Non-Alcohol Toxicology

Challenges in Toxicology
  • The vast array of drugs and poisons presents significant challenges:

    • Postmortem cases often face limited options for analysis.

    • Concentration levels can be very low; examples include alprazolam at $20 ext{ ng}$ per blood sample.

    • Complexity in drug extraction from matrices such as blood and organs.

  • Drug metabolism also complicates identification; for example, heroin metabolizes quickly into 6-monoacetylmorphine.

Drug Levels and Interpretation

  • Once drugs are identified, implications for patient/victim physiology must be assessed based on therapeutic and toxic level data collated from studies.

  • Important considerations for toxicologists include:

    • Patient age

    • Physical condition

    • Level of tolerance to substances

    • Types of data available (e.g., urine or blood).

Specimen and Analytical Toxicology

Collection for Testing
  • Pre-mortem sample collection aims for performance-related toxicology using gray vacuum tubes.

  • Post-mortem samples sent depend on medical examiner discretion; include blood, stomach contents, and organ samples.

Analytical Techniques and Isolation
  • First step involves isolation of drugs using their chemical properties, focusing on differences in solubility and pH.

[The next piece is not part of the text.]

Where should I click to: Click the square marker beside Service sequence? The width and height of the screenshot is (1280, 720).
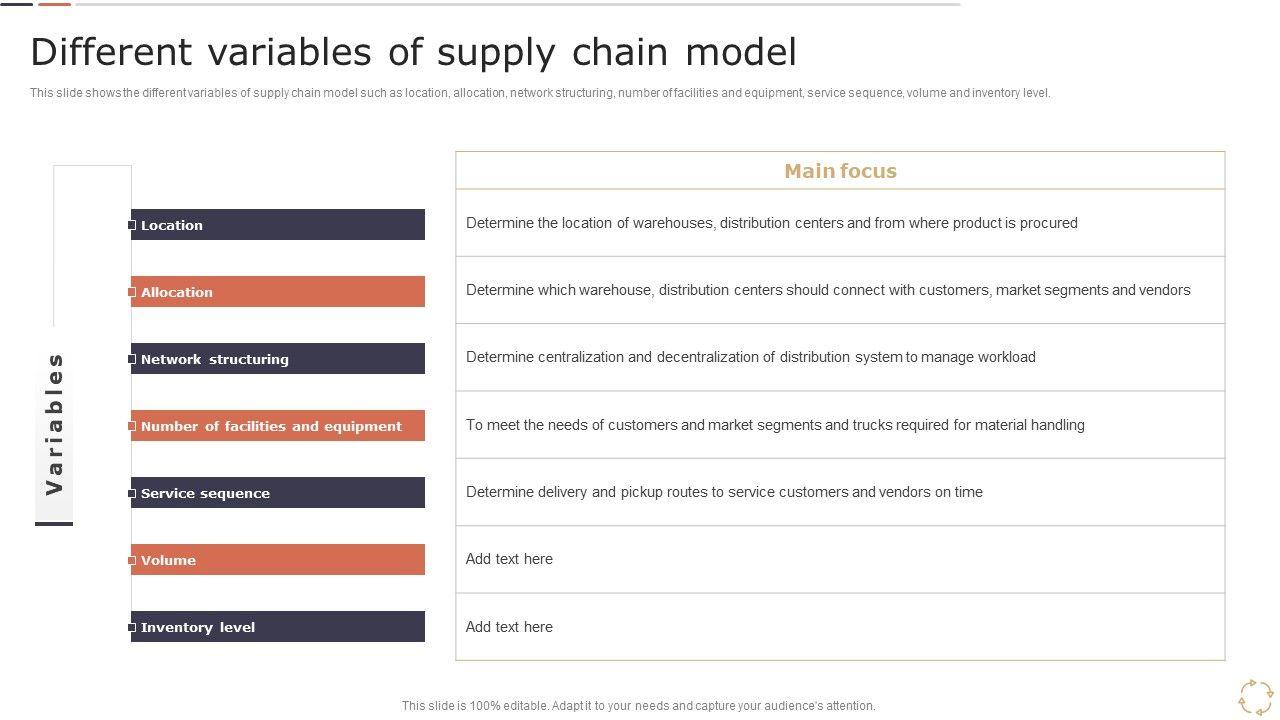(132, 493)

  • The pH scale delineates acidic and basic character, impacting solubility and extraction methods leveraging differing reactions between drugs and their environments.

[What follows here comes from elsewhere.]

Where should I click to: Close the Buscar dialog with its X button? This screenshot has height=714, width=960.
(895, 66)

  • Alteration of pH can facilitate drug separation from solution. For instance, cocaine's solubility increases in alkaline environments, permitting extraction with organic solvents.

Screening and Confirmation Tests
  • Workflow includes screening tests which can occur pre or post-extraction.

    • Such tests might involve GC-MS or LC-MS techniques.

  • Confirmatory tests, typically post-extraction, ensure specific identification of drugs via mass spectrometry linked with GC.

Hair Testing Methodology
  • Hair analysis provides insight into longer-term drug use due to diffusion of drugs into the hair shaft, enabling back-calculation based on hair growth rates.

  • Prior washing necessary to eliminate external contamination; samples cut into segments for individual extraction analysis.

Non-Drug Poisons

Heavy Metals
  • Examples: arsenic, bismuth, antimony, mercury, thallium.

  • Access is limited due to strict environmental regulations.

  • Screening tests involve dissolving tissues in hydrochloric acid; confirmatory tests include atomic absorption spectrophotometry and emission spectroscopy.

Carbon Monoxide Poisoning
  • Carbon monoxide binds to hemoglobin, forming carboxyhemoglobin and impeding oxygen transport.

  • Methods to gauge carbon monoxide levels include:

    • Spectrophotometric techniques to measure carboxyhemoglobin relative to oxyhemoglobin.

    • Gas chromatography assessing liberated carbon monoxide concentration.

  • Carbon monoxide saturation levels often considered toxic at 50-60%.

Final Interpretations of Toxicology Levels

  • Core question concerns whether the presence of drugs altered outcomes for individuals involved.

  • Inferences drawn from drug levels require significant contextual data:

    • Individual age and health

    • Pre-existing tolerances

    • Completeness of toxicological data available (urine vs blood, for example).

Drug Recognition Expert (DRE)

  • DREs utilize expanded field sobriety tests involving observational assessments, tests, and questions to ascertain drug impairment.

  • They examine seven drug classes, providing evidence linking impairment to drug levels.

  • DREs cannot infer specific drug use but can relate observed impairment to classifications of drugs.

  • Optimal evidence for drug intoxication combines DRE insights with forensic toxicologist findings to establish reliable conclusions regarding substance influence.